魔芋、角豆胶、瓜儿豆胶等来源的甘露聚糖经甘露聚糖酶水解可用于制备甘露寡糖,该方法是目前的甘露寡糖主要制备途径。然而,单纯依赖酶法水解或提取甘露寡糖及其衍生物,一方面,无法获得聚合度均一的产品,往往需要复杂的分离纯化工艺;另一方面,生产方法依赖于天然多糖资源,限制了寡糖产物多样性。因此,亟待开发新的甘露寡糖的绿色制备技术,获得产品单一、构型多样及结构可控的甘露寡糖产品,建立低成本、高效率的生物合成技术,为甘露寡糖更广范围内应用提供基础。
发明内容
本发明目的一是提供一种制备甘露寡糖的方法,其以甘露糖为底物,通过体外多酶催化反应催化生产甘露寡糖,该方法具有产率高、环境友好、产物构型单一等优点。

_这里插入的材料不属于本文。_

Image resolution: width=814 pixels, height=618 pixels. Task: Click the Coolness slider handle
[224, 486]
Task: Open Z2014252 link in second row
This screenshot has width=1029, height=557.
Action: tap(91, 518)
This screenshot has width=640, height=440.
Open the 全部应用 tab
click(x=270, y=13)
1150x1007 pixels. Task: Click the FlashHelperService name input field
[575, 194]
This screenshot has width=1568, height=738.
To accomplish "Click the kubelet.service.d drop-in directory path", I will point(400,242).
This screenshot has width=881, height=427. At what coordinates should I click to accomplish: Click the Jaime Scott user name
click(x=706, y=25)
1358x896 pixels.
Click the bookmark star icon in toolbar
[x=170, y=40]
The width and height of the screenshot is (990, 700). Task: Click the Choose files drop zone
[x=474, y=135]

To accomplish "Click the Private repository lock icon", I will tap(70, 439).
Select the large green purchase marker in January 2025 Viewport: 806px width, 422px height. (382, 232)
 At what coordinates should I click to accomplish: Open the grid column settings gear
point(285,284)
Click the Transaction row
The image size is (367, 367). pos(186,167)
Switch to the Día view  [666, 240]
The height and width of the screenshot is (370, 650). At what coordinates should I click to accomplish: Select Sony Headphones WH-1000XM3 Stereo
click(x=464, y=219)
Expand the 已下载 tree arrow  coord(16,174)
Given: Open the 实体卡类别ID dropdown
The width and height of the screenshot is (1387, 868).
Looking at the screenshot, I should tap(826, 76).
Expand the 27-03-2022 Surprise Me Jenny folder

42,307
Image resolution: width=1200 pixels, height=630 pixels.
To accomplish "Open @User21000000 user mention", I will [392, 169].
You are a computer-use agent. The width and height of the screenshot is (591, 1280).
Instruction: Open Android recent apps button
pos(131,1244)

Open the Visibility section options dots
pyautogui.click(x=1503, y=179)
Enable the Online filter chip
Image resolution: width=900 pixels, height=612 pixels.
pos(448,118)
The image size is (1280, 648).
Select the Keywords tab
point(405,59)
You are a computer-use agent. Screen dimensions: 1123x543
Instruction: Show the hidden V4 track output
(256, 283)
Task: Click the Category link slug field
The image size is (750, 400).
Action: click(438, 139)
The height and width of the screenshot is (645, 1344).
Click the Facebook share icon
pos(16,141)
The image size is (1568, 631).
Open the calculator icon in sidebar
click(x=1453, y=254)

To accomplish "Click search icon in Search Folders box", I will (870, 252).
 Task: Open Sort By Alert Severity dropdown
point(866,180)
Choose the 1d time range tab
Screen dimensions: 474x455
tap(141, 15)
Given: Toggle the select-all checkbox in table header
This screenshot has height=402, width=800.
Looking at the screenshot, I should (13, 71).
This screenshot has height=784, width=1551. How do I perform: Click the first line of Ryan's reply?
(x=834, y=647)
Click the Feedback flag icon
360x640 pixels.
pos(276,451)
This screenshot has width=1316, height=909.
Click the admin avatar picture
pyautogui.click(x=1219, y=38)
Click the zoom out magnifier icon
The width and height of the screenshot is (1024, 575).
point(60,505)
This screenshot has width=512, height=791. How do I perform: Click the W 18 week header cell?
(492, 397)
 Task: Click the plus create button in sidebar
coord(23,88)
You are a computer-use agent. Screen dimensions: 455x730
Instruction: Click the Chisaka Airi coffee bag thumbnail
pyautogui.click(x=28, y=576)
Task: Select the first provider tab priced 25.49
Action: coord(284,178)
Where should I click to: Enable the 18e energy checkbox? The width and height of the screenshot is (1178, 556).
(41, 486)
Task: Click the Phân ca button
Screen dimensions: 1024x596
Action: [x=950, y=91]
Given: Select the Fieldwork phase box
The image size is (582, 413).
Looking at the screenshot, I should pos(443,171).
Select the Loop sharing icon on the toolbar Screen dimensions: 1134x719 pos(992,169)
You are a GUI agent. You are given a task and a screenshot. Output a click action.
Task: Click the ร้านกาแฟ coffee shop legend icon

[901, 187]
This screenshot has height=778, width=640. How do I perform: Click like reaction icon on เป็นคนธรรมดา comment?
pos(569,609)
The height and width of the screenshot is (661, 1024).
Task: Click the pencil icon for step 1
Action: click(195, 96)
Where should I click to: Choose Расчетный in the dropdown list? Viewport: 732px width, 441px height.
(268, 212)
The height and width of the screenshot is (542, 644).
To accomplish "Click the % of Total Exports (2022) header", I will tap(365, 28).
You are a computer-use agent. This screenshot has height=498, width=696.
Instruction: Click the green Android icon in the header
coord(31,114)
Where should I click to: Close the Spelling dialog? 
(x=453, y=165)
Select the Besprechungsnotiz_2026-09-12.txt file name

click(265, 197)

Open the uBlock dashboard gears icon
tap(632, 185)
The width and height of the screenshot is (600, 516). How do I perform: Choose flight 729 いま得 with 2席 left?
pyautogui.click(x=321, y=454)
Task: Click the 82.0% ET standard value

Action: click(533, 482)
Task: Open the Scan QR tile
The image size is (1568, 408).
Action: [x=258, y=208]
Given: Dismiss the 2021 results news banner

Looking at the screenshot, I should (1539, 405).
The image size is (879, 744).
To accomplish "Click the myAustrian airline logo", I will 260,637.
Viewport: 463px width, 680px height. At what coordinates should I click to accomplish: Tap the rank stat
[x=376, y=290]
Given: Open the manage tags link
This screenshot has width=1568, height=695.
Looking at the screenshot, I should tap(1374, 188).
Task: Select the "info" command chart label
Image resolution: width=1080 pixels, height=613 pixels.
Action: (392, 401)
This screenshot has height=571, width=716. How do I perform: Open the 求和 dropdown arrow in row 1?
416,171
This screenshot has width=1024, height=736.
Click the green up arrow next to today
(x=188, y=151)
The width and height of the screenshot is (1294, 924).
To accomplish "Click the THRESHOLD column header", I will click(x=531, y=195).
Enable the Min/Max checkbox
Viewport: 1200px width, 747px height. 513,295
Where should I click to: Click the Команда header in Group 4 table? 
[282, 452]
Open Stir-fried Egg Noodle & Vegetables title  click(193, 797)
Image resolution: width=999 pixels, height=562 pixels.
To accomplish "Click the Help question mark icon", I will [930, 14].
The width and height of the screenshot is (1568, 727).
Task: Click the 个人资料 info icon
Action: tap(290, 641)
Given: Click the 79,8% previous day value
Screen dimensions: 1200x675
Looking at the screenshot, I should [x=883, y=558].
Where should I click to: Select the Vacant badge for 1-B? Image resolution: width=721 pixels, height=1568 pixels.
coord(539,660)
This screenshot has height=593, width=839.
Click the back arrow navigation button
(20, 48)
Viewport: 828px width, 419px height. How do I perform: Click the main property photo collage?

其特征在于,以甘露糖为底物,加入甘露糖激酶和甘露糖磷酸化酶,进行多酶催化反应。在本发明中,甘露糖为底物,甘露糖经甘露糖激酶催化转化为甘露糖-1-磷酸,甘露糖-1-磷酸和甘露糖经甘露糖磷酸化酶催化生成甘露二糖和甘露三糖。
优选地,甘露糖原料可以是甘露糖纯品也可以是采用酸解或者酶转化方法转化魔芋、淀粉、纤维素、蔗糖、麦芽糖、果糖、葡萄糖、甘露醇等原料获得的甘露糖。
优选地,多酶催化反应中甘露糖的浓度为1-200g/L,进一步优选为5-50g/L,更优选为8-20g/L,最优选为20g/L。
优选地,多酶催化反应的反应温度为10-95℃,进一步优选为20-80℃,更优选为30-60℃,最优选为37℃。
优选地,多酶催化反应的反应时间为0.5-150小时,进一步优选为1-60小时,更优选为6-48小时,最优选为30小时。
优选地,多酶催化反应中还加入缓冲液、磷酸盐、金属离子。
优选地,甘露糖激酶来源于长双歧杆菌(SEQ ID NO:1),或其氨基酸序列与上述来源的甘露糖激酶具有至少60%,优选至少80%,更优选至少90%,最优选至少95%的同一性;甘露二糖磷酸化酶来源于高温厌氧杆菌属(SEQ ID NO:2),或其氨基酸序列与上述来源的甘露二糖磷酸化酶具有至少60%,优选至少80%,更优选至少90%,最优选至少95%的同一性。
本发明目的二是提供发酵生产甘露寡糖的微生物重组菌株的构建方法。
所述重组菌株的构建方法包括以下步骤:
1)向微生物重组菌株中引入由甘露糖激酶和甘露糖磷酸化酶组成的甘露寡糖合成途径。
2)增强微生物体内的甘露糖6-磷酸变位酶,促使胞内甘露糖6-磷酸转化为前体甘露糖1-磷酸。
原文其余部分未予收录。